Please return exactly the lines below that run from the line with "Task: Click the" through the end of the listing, both included, but not the pictures.

(DATA TO PROCESS Opens)

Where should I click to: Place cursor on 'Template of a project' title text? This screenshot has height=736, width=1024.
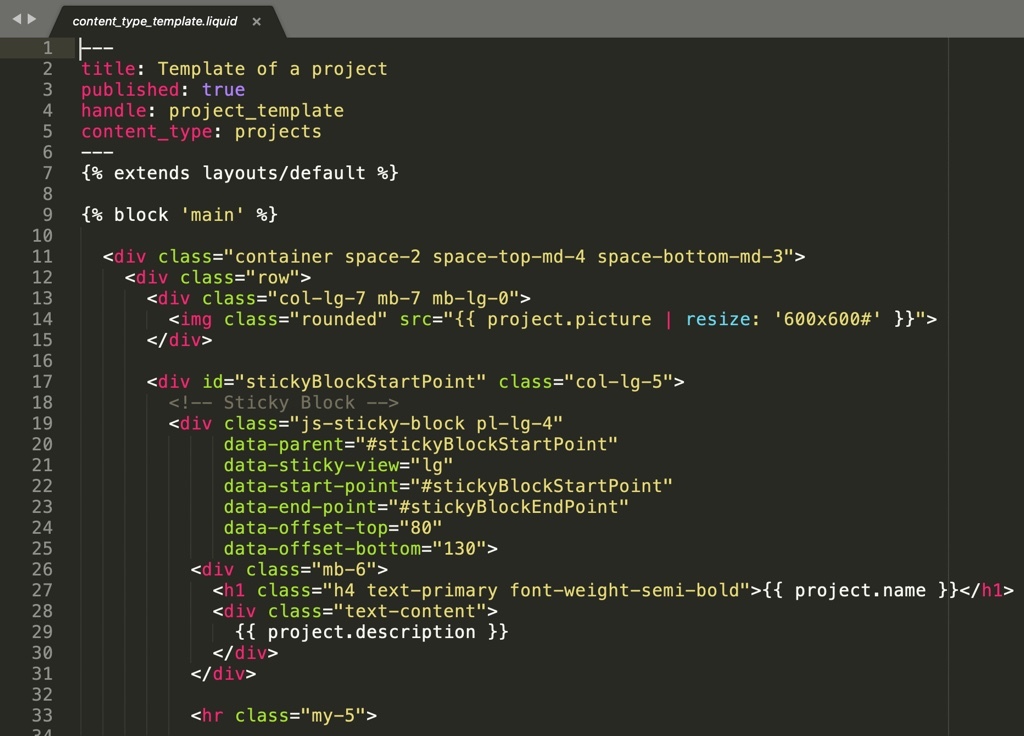pos(272,69)
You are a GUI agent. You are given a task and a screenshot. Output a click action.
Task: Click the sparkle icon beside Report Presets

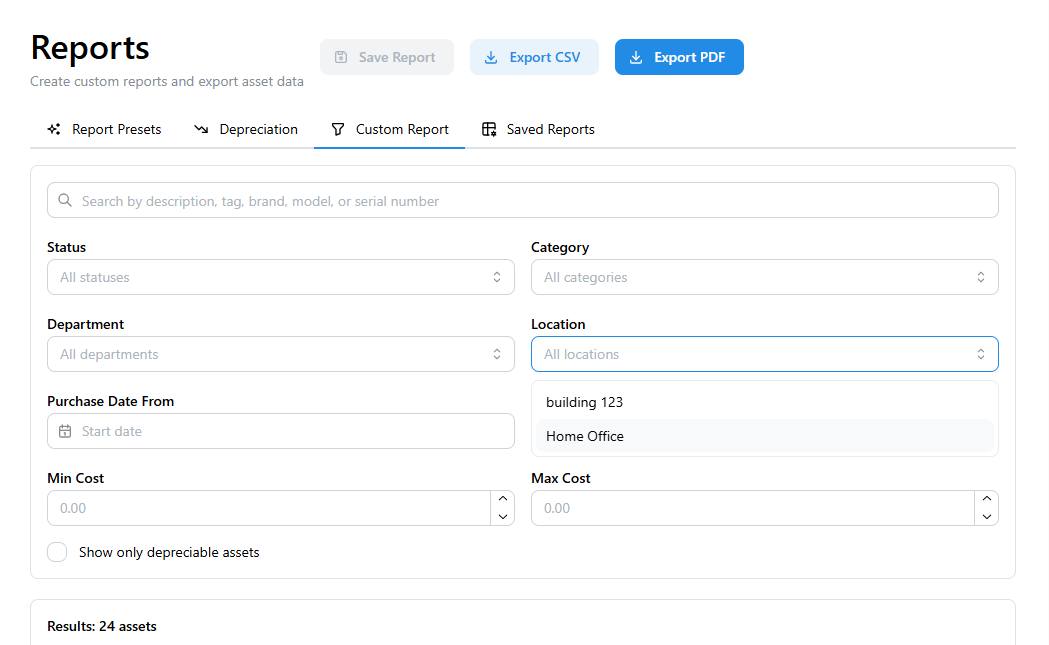click(x=54, y=128)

(DATA TO PROCESS Closes)

### SOLUTION TO THE PROBLEM
Task: Click the sparkle icon beside Report Presets

click(x=54, y=128)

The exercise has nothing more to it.